Molecular Characterization of Cinnamate 4-Hydroxylase gene in Red Hot Pepper (Capsicum annuum L.)
2005
Kim, K.W. (National Institute of Agricultural Biotechnology, RDA, Suwon, Republic of Korea) | Kim, E.J. (Jinju National University, Jinju, Republic of Korea) | Kim, J.G. (Kyungpook National University, Daegu, Republic of Korea) | Ha, S.H. (National Institute of Agricultural Biotechnology, RDA, Suwon, Republic of Korea) | Cho, K.J. (National Institute of Agricultural Biotechnology, RDA, Suwon, Republic of Korea) | Lee, S.W. (National Institute of Agricultural Biotechnology, RDA, Suwon, Republic of Korea), E-mail: shinwlee@jinju.ac.kr | Lee, M.K. (Jinju National University, Jinju, Republic of Korea) | Yu, J.J. (Jinju National University, Jinju, Republic of Korea)
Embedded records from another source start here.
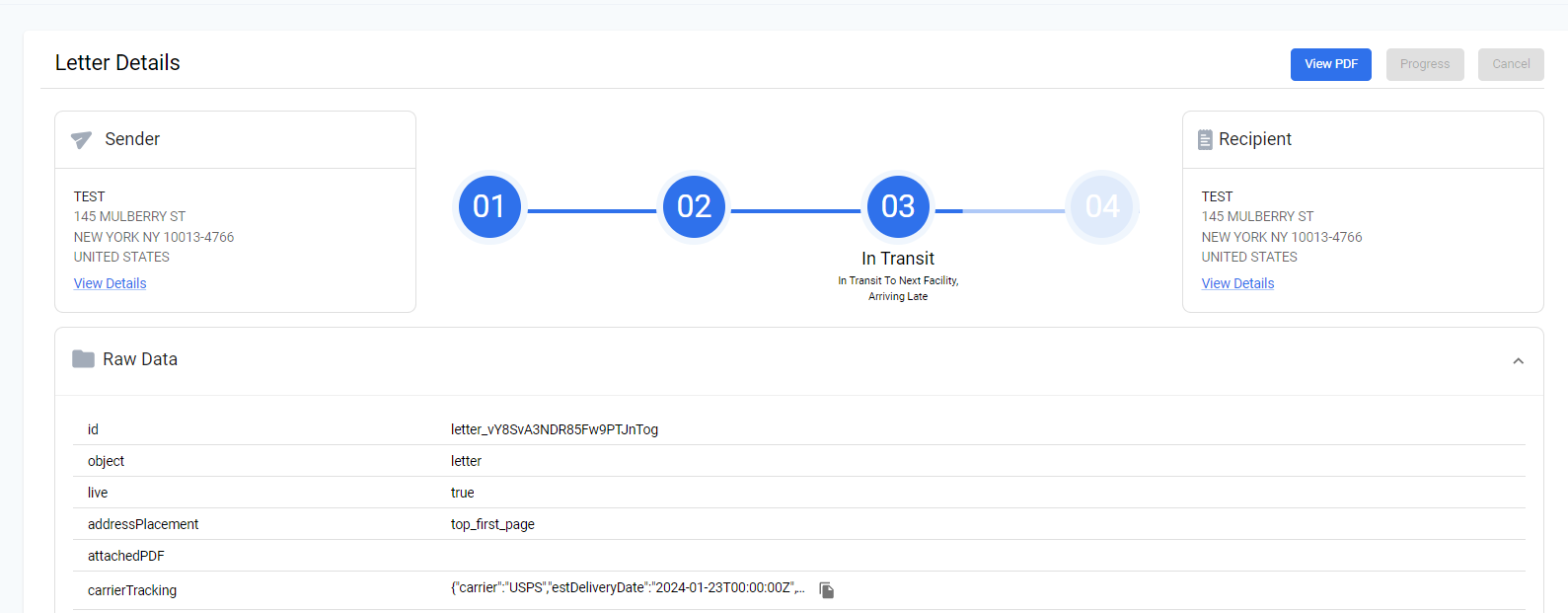This screenshot has height=613, width=1568.
Task: Copy the carrierTracking value
Action: pyautogui.click(x=827, y=590)
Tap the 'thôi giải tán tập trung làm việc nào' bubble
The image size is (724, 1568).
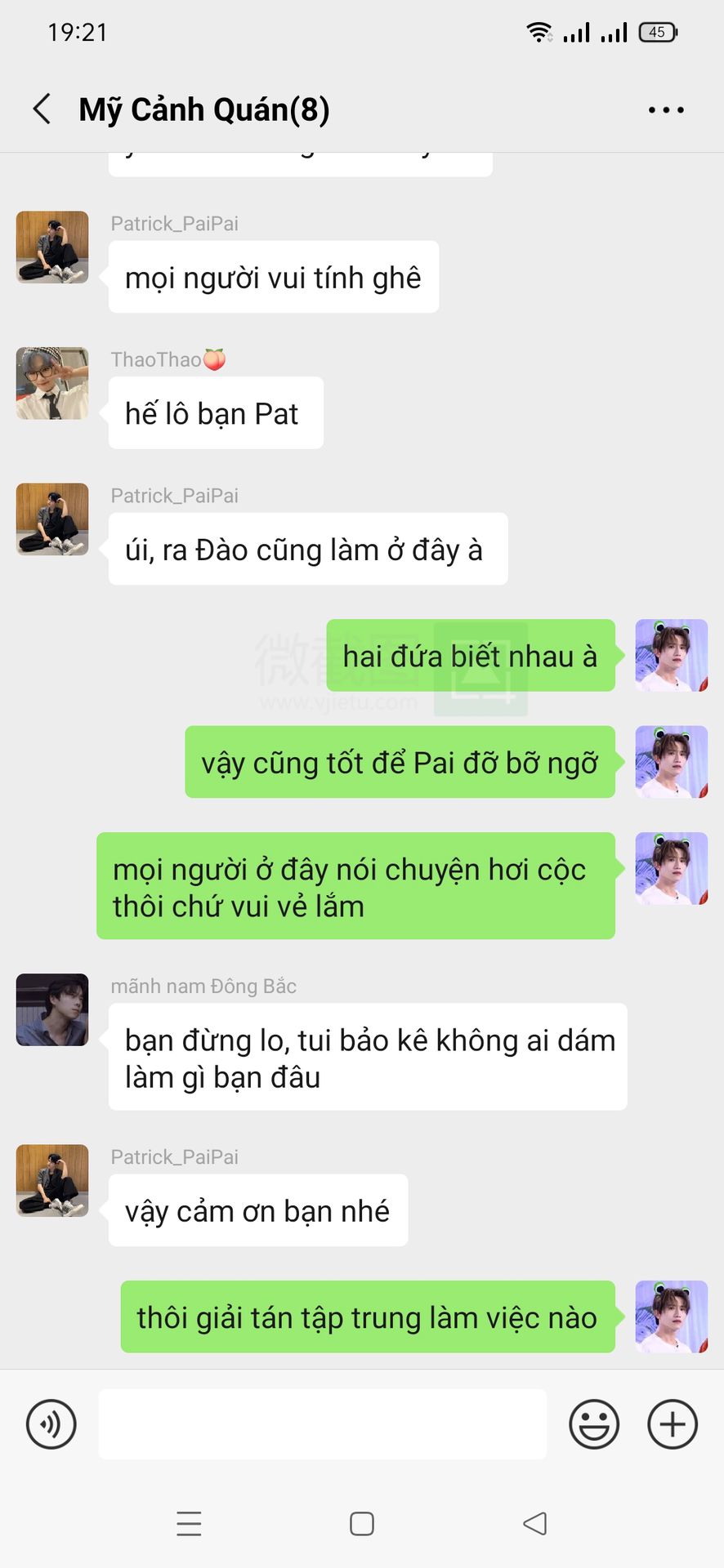(368, 1316)
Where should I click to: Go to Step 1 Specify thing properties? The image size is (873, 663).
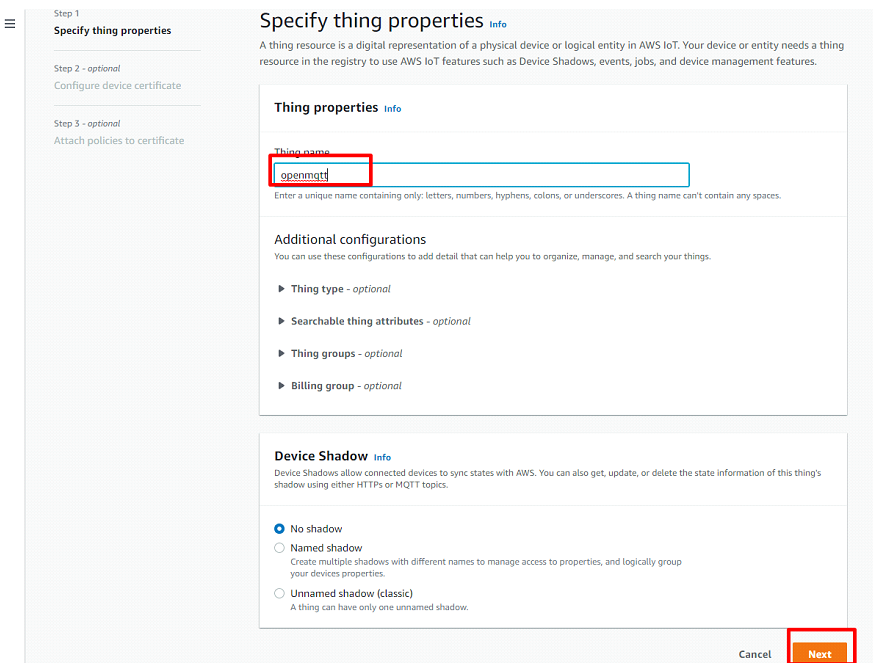point(112,31)
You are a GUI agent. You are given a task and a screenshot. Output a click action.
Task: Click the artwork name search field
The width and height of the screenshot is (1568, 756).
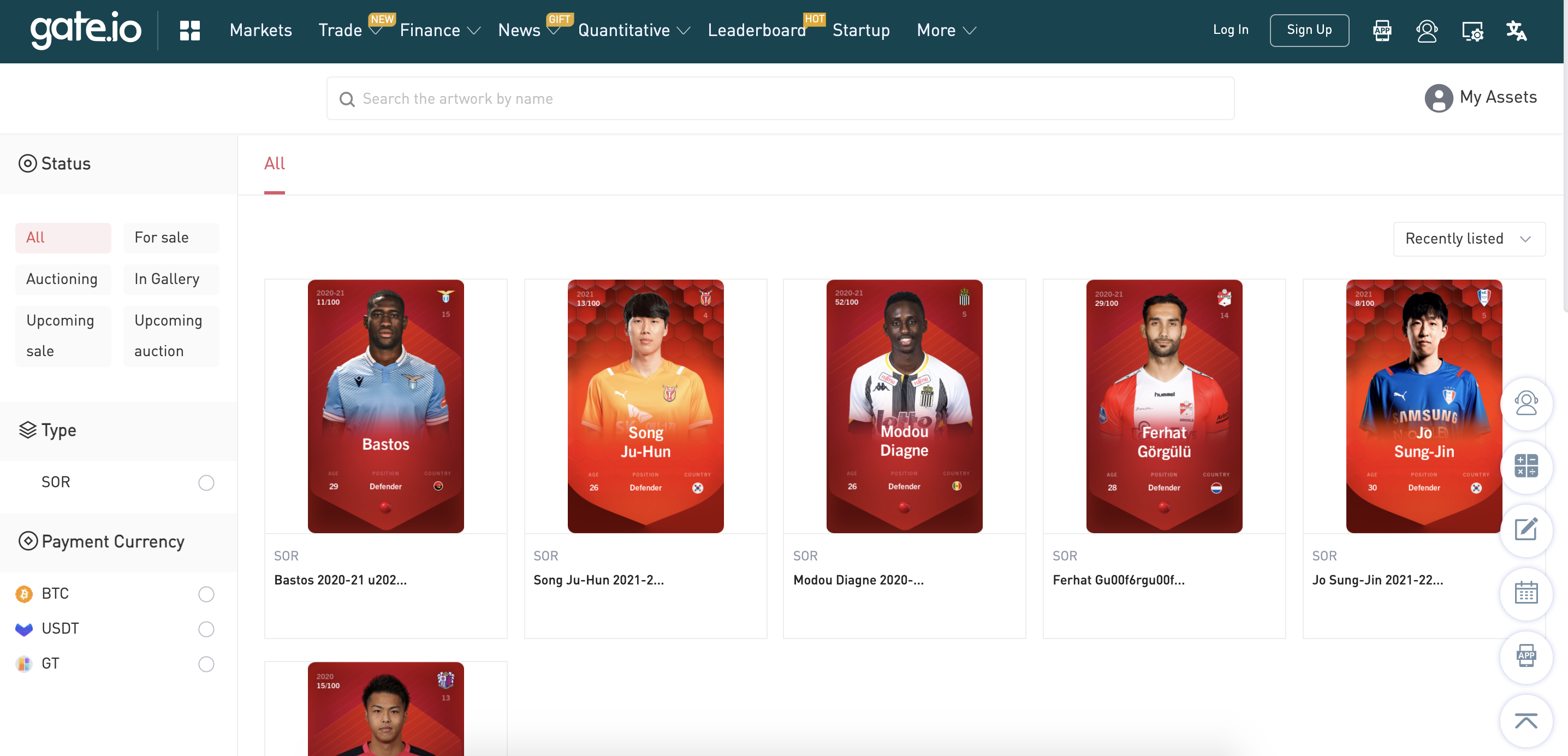pos(780,99)
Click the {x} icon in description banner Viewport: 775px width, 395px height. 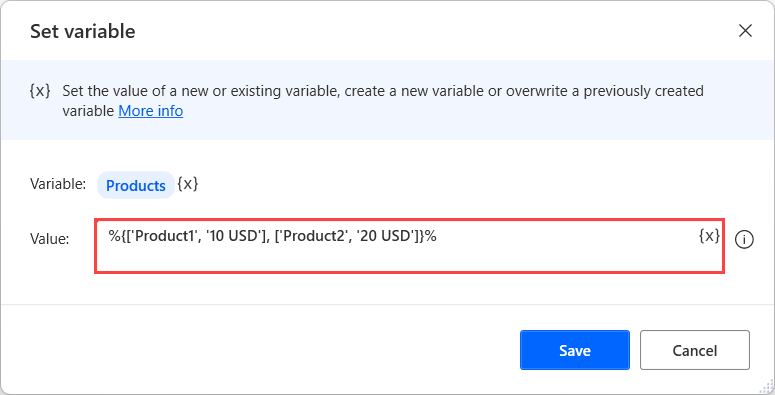[x=40, y=91]

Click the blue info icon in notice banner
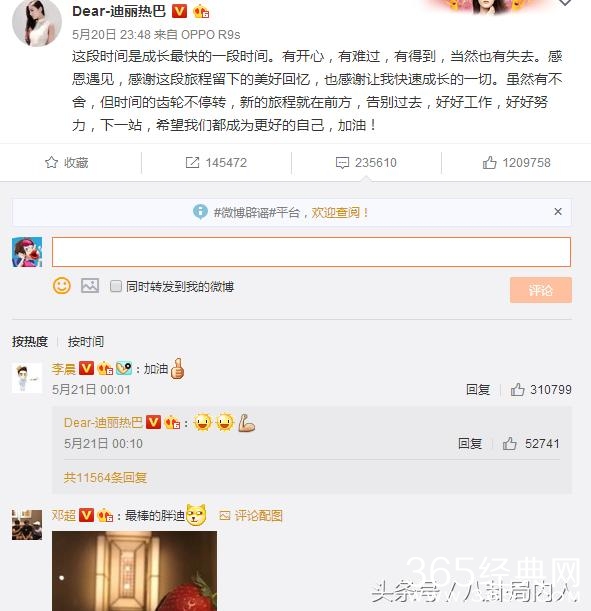click(x=200, y=212)
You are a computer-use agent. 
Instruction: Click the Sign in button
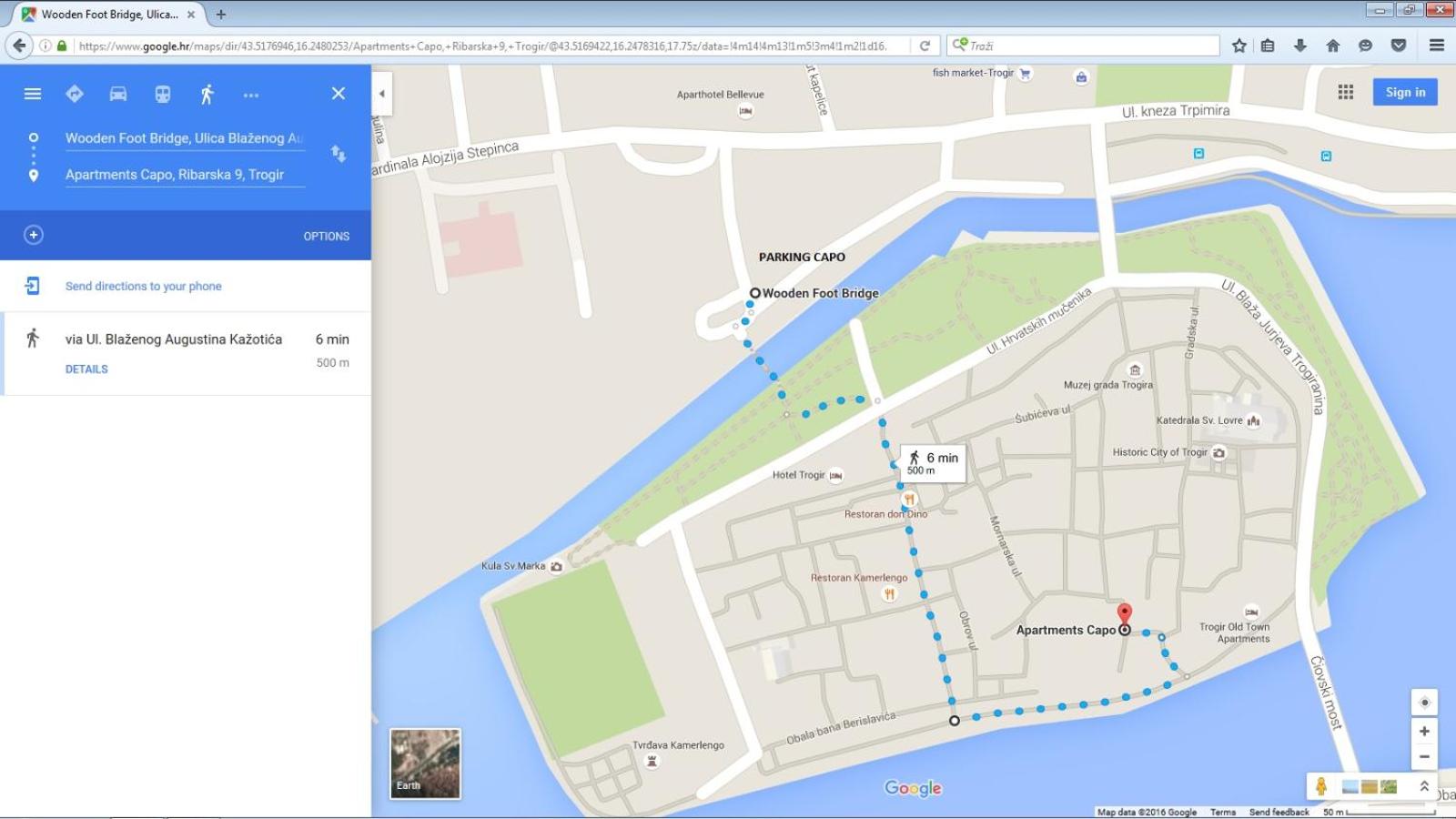1406,92
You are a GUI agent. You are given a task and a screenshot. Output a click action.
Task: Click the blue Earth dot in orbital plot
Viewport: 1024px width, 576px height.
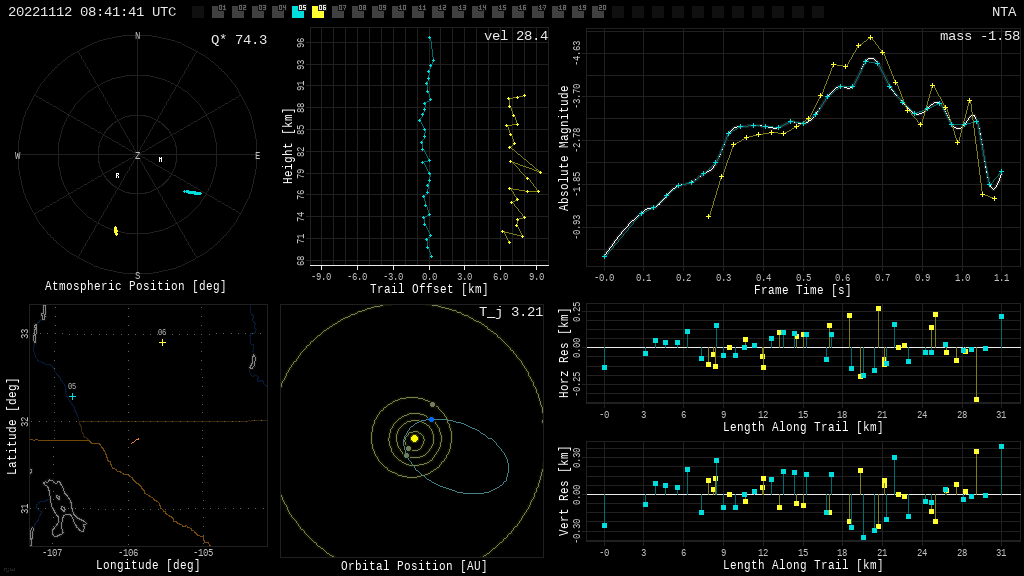pos(431,419)
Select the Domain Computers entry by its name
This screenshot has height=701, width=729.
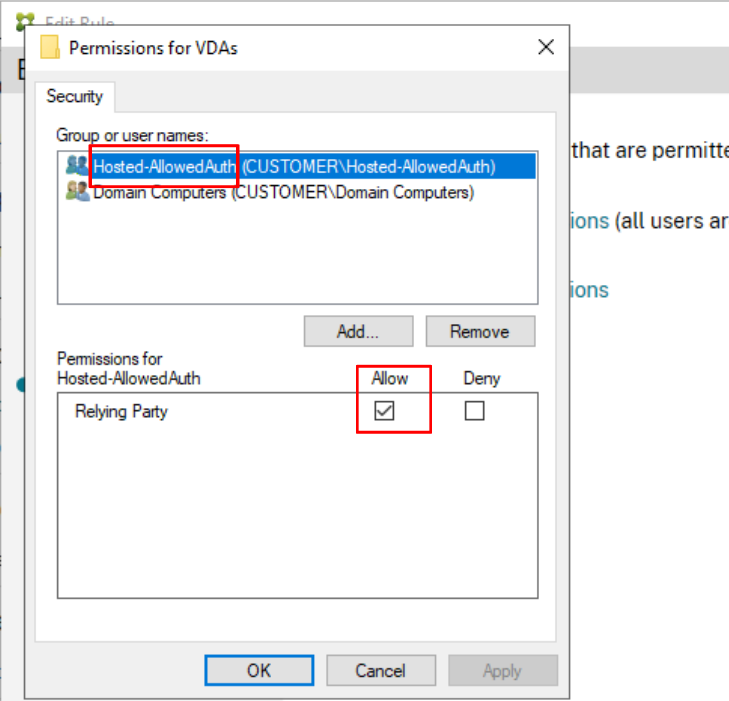tap(160, 192)
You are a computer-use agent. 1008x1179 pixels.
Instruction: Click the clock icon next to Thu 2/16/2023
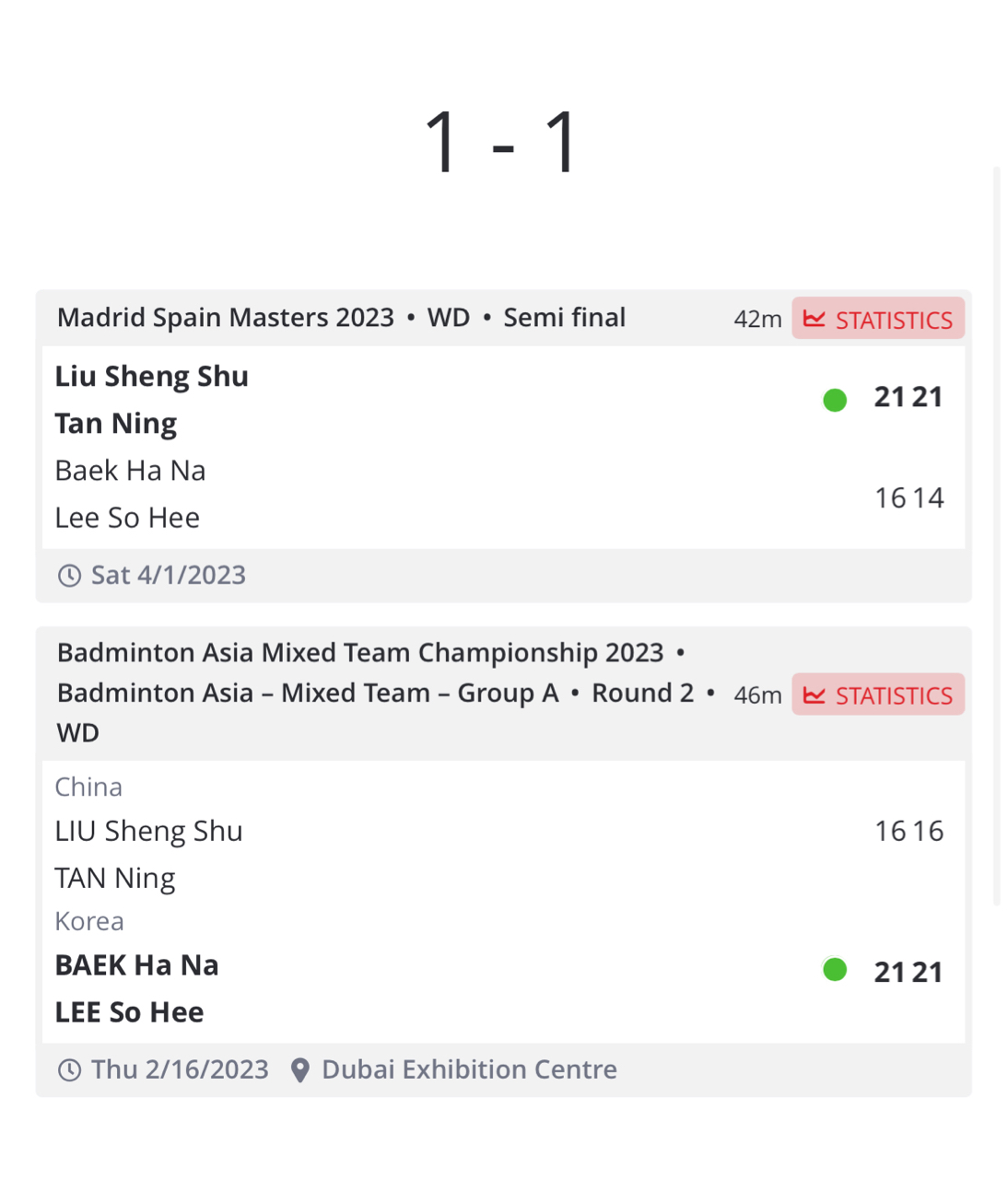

Three different cDNAs for cinnamate 4-hydroxylase (C4H) which are involved in the second step of the general phenylpropanoid pathway were isolated and designated as pc4h1 (1,755 bp), pc4h2 (1,655 bp), and pc4h3 (1,316 bp), respectively. The nucleotide sequence analysis revealed that both pc4h1 and pc4h2 clones encode polypeptides of 505 amino acids frame but pc4h3 clone was truncated at the 5'-end of coding region. The alignment of the deduced amino acid sequences showed that PC4H1 and PC4H2 are highly homologous (95.8 identical) with each other and contain three conserved domains which are typical in cytochrome p450 monooxygenase: proline-rich region, threonine-containing binding pocket for the oxygen molecule, and heme binding region.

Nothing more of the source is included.